While on the campaign trail, Bush pledged that, if elected, he would require electric utilities to “reduce emissions and significantly improve air quality.” Bush proposed reducing the four main power plant pollutants –– sulfur dioxide, nitrous oxides, mercury and carbon dioxide –– in one law.

Under pressure from corporate lobbyists and administration insiders, Bush reversed himself in March, just days before moderate Republicans were poised to introduce such legislation.

In an open letter sent to Senator Chuck Hagel, R-Nebraska, Bush explained that he does not believe “that the government should impose on power plants mandatory emissions reductions for carbon dioxide, which is not a ‘pollutant’ under the Clean Air Act,” and that there is still an “incomplete state of scientific knowledge of the causes of, and solutions to, global climate change.”

Environmentalists say the Clean Air Act gives the EPA broad discretion in defining pollutants and that the reversal was clearly a political payback to campaign supporters.

Industry officials defend the reversal. They say reductions of CO2 are best achieved through voluntary measures which have already begun to achieve results without forcing the industry to make huge and unnecessary investments.

Dan Riedinger of the Edison Electric Institute says the electric power industry has “long been opposed to the regulation of carbon dioxide under the Clean Air Act” because the electricity generators have been more successful at reducing or offsetting CO2 emissions through increased efficiencies and carbon absorption offsets such as the planting of trees than by directly reducing emissions. “We’ve got tried and true technologies to cut NOX and SO2, such as selective catalytic reductions, but there is no technology to remove CO2 from emissions at coal, oil or even gas-fired power plants,” Riedinger says.

According to an investigation by the Center for Public Integrity (CPI), Bush’s letter resulted from pressure by Hagel and other senior Congressional Republicans, as well as lobbyists from the coal and oil industries, and was routed through Nicholas Calio, Bush’s legislative affairs director. Calio and his top assistant both recently served as a paid lobbyists for Atlantic Richfield Co. (now part of BP Amoco) and Tenneco Automotive, one of the world’s largest manufacturers of automobile exhaust systems.

According to CPI, Hagel urged Bush to act after receiving an anonymous tip about efforts by the lame-duck Clinton administration to commit the United States to regulating carbon dioxide pollution levels as a step toward implementing the Kyoto Protocol.
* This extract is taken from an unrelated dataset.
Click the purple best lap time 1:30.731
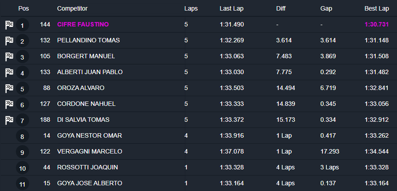The height and width of the screenshot is (191, 397). (376, 25)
The U.S. Senate has yet to ratify the Kyoto Protocol.

The Center for Responsive Politics reports that Hagel’s second largest campaign contributor since 1995 has been the Edison International utility company.

Efforts to control the political damage caused by Bush’s reversal on CO2 have been limited by a pronounced backlash in Europe. EPA Administrator Christine Whitman had made assurances at the G-8 Environment Summit that the administration was committed to reducing CO2 emissions just days before Bush’s announcement was made.

The administration has also suffered from an apparent inability to salvage a legitimate reason for its new position, which is linked to its refusal to abide by the Kyoto Protocol.

“We will not do anything that harms our economy,” Bush explained on March 29.
According to Redefining Progress, 2,500 leading economists, including eight Nobel Laureates, have endorsed a 1997 declaration stating that policies to slow climate change can be enacted without harming either the United States economy or U.S. living standards.

Greenpeace’s Kert Davies says the United States may lose competitive economic advantage by dragging its feet on switching to clean energy. “Germany, for instance, is phasing out nuclear power while committing to a 60 percent reduction in CO2 emissions. They are doing this in part by shifting their energy production investments to clean sources including wind and solar.”

Asked whether President Bush was concerned about the growing perception that corporate lobbyists such as Calio are making public policy decisions, Ari Fleisher, Bush’s press secretary says “the President makes his decisions based on what he believes is in the national interest … sometimes that will include business, and other times it will not.”

Phil Radford is a Washington, D.C.-based climate change activist.